Caserta, operazione dei carabinieri a Piedimonte Matese: arresti, denunce e sequestri

PIEDIMONTE MATESE (Caserta) – Blitz dei Carabinieri della Compagnia di Piedimonte Matese, diretta dal Capitano Salvatore Vitiello, con l’obiettivo di contrastare vari fenomeni di criminalità su tutto l’intero comprensorio matesino e nei territori limitrofi.

Ad agire sono stati i militari delle stazioni di Ailano (Caserta) e Capriati al Volturno (Caserta), con il maresciallo William Salvatore, gli appuntati Nino Amoroso, Giuseppe Cambio e Paolo Minchella, insieme a quelli della Stazione di Piedimonte Matese e del Nucleo Operativo e Radiomobile, coordinati rispettivamente dal Luogotenente Luigi Lo Russo e dal maresciallo Giuseppe Calabrese. Il bilancio definitivo delle operazioni é stato di una persona arrestata in flagranza di reato e undici tra denunciate a piede libero o colpite da misure di prevenzione, inoltre è stato sottoposto a sequestro un fucile con relative munizioni.

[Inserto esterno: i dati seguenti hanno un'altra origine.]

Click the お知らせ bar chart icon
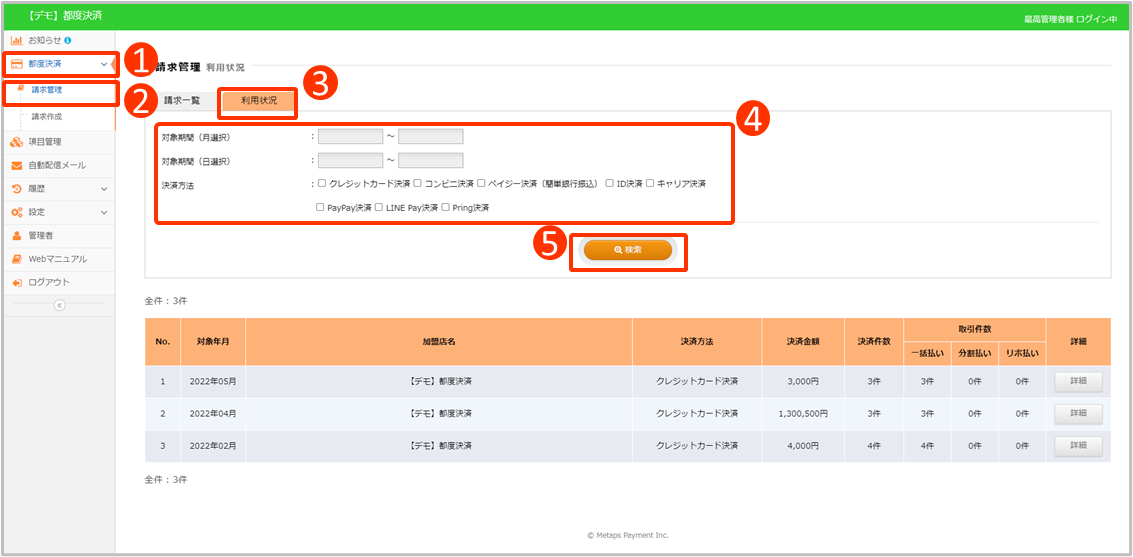Viewport: 1133px width, 557px height. (x=17, y=40)
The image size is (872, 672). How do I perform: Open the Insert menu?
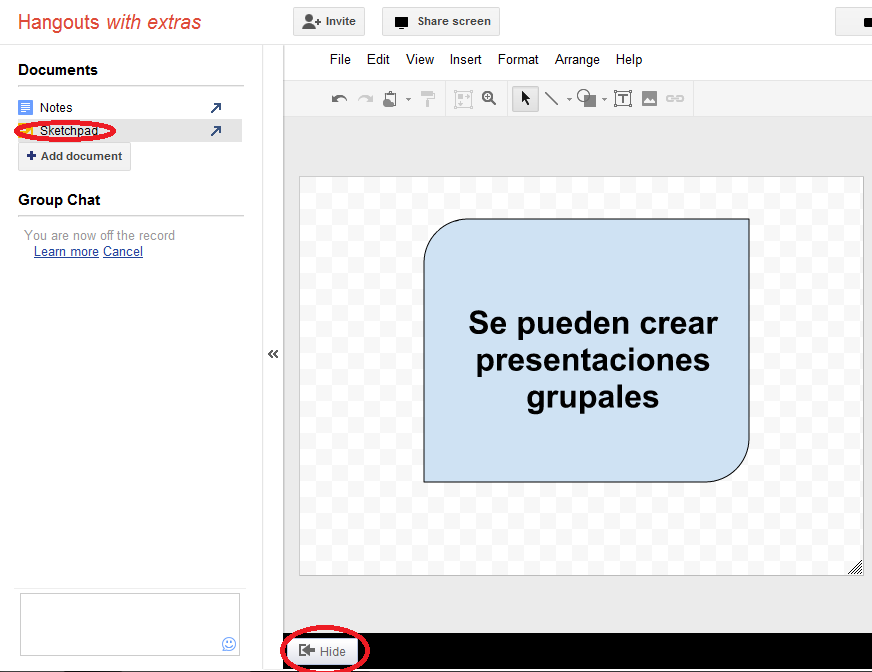click(465, 60)

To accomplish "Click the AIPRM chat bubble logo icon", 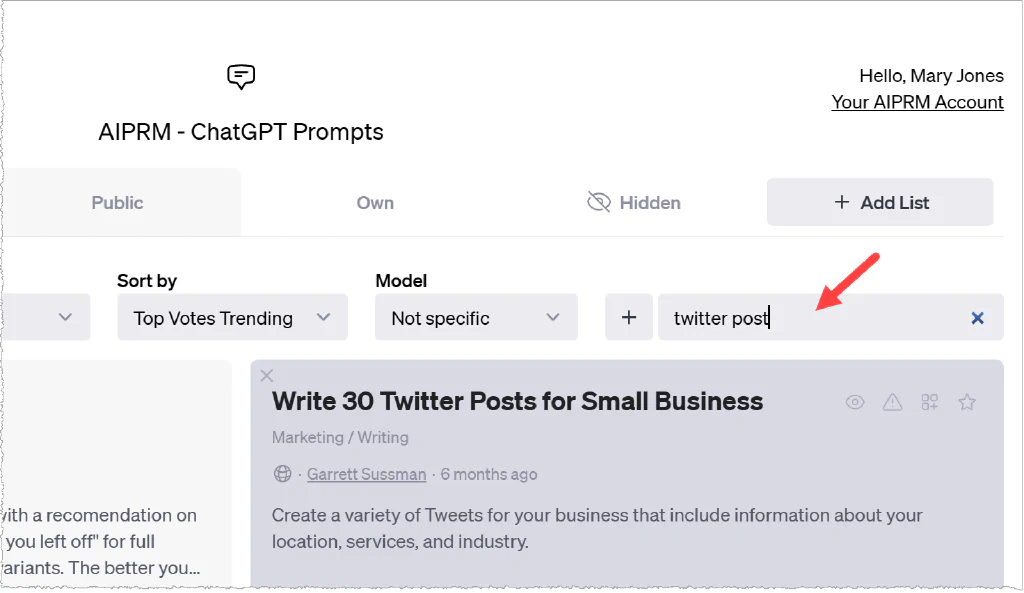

A finire con le manette ai polsi, Krais Kwaku, 35enne, di origine nordafricana, sul quale i carabinieri hanno scoperto che da oltre quattro mesi pendeva un provvedimento di espulsione dal territorio nazionale ed è inoltre sospettato di essere coinvolto in attività illegali, come reati contro il patrimonio e la persona. L’immigrato clandestino, sorpreso nei pressi di alcune abitazioni isolate ubicate nella estrema periferia della cittadina pedemontana, alla vista dei militari ha tentato una improbabile fuga, venendo immediatamente bloccato ed arrestato.

Altre cinque persone, A.A., 40enne, E.K., 38enne, S.K., 24enne, K.A., 41enne, e K.B., 28enne, anch’essi tutti di origine nordafricana, sono stati fermati ed accompagnati in caserma poiché privi di regolare permesso di soggiorno. Nei loro confronti é scattata una denuncia e sono state avviate le procedure di espulsione.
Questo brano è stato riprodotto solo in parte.